Téléverbier : CA en hausse de 5,3 % au S1, mais la dette nette bondit de 66,7 %
Téléverbier a publié ses résultats du premier semestre 2025/2026, marqués par un chiffre d'affaires de 79,5 millions de francs suisses, en progression de 5,3 % par rapport à la période équivalente de l'exercice précédent. Le groupe vise désormais 90 millions de francs suisses pour l'ensemble de l'exercice.
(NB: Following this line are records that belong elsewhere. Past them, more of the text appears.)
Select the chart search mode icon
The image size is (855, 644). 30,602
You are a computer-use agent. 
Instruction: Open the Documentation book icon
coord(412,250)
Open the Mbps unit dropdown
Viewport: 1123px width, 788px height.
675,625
Toutefois, cette amélioration commerciale s'accompagne d'une dégradation du profil financier : la dette financière nette a bondi de 66,7 % sur un an, passant de 8,7 MCHF à 14,5 MCHF.
Fréquentation et chiffre d'affaires en hausse au premier semestre
Le groupe a enregistré 79,5 MCHF de chiffre d'affaires sur les six premiers mois de l'exercice, soit une augmentation de 5,3 % par rapport à la même période de l'année précédente. Cette performance repose sur une hausse du nombre de journées skieurs : Téléverbier SA en a dénombré 1 261 322 contre 1 218 442 l'année antérieure, tandis que Télé-Thyon SA a enregistré 484 232 journées contre 468 481. Compte tenu de la saisonnalité du secteur, le groupe réalise plus de 90 % de son chiffre d'affaires au premier semestre, le second étant consacré aux travaux d'entretien et d'investissements.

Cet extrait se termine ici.